- INFORMATION
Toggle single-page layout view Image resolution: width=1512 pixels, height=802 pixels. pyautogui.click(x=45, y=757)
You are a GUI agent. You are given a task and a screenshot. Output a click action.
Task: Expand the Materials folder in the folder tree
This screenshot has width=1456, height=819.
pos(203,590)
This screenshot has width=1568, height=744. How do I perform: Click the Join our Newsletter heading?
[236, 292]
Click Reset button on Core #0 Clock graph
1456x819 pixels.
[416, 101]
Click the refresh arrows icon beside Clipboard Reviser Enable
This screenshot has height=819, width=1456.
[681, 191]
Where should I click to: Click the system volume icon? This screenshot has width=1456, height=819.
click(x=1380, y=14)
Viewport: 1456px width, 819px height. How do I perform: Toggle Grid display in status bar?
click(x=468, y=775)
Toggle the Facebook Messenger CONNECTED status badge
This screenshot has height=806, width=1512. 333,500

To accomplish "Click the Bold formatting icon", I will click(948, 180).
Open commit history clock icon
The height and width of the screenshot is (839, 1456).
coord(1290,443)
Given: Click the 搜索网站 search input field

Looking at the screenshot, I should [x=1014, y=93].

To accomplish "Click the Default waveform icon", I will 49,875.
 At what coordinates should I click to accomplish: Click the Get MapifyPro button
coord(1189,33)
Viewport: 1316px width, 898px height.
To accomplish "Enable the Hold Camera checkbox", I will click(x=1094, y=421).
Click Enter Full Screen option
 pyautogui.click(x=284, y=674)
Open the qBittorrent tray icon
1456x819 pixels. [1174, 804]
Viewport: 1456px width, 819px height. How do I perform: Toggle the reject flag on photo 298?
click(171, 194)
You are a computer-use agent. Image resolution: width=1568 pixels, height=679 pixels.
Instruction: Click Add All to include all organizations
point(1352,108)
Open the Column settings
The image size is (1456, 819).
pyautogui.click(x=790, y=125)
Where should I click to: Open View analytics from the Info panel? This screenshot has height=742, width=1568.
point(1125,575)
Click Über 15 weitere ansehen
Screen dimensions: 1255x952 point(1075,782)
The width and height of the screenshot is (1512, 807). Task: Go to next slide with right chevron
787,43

- ACTIVITY
Retype the listing above exactly as it appears.

- EXERCISE RESPONSE
Toggle single-page layout view Image resolution: width=1512 pixels, height=802 pixels. pyautogui.click(x=45, y=757)
You are a GUI agent. You are given a task and a screenshot. Output a click action.
Task: Expand the Materials folder in the folder tree
This screenshot has width=1456, height=819.
pos(203,590)
This screenshot has width=1568, height=744. How do I perform: Click the Join our Newsletter heading?
[236, 292]
Click Reset button on Core #0 Clock graph
1456x819 pixels.
[416, 101]
Click the refresh arrows icon beside Clipboard Reviser Enable
This screenshot has height=819, width=1456.
[681, 191]
Where should I click to: Click the system volume icon? This screenshot has width=1456, height=819.
click(x=1380, y=14)
Viewport: 1456px width, 819px height. How do I perform: Toggle Grid display in status bar?
click(x=468, y=775)
Toggle the Facebook Messenger CONNECTED status badge
This screenshot has height=806, width=1512. 333,500

To accomplish "Click the Bold formatting icon", I will click(948, 180).
Open commit history clock icon
The height and width of the screenshot is (839, 1456).
coord(1290,443)
Given: Click the 搜索网站 search input field

Looking at the screenshot, I should [x=1014, y=93].

To accomplish "Click the Default waveform icon", I will 49,875.
 At what coordinates should I click to accomplish: Click the Get MapifyPro button
coord(1189,33)
Viewport: 1316px width, 898px height.
To accomplish "Enable the Hold Camera checkbox", I will click(x=1094, y=421).
Click Enter Full Screen option
 pyautogui.click(x=284, y=674)
Open the qBittorrent tray icon
1456x819 pixels. [1174, 804]
Viewport: 1456px width, 819px height. How do I perform: Toggle the reject flag on photo 298?
click(171, 194)
You are a computer-use agent. Image resolution: width=1568 pixels, height=679 pixels.
Instruction: Click Add All to include all organizations
point(1352,108)
Open the Column settings
The image size is (1456, 819).
pyautogui.click(x=790, y=125)
Where should I click to: Open View analytics from the Info panel? This screenshot has height=742, width=1568.
point(1125,575)
Click Über 15 weitere ansehen
Screen dimensions: 1255x952 point(1075,782)
The width and height of the screenshot is (1512, 807). Task: Go to next slide with right chevron
787,43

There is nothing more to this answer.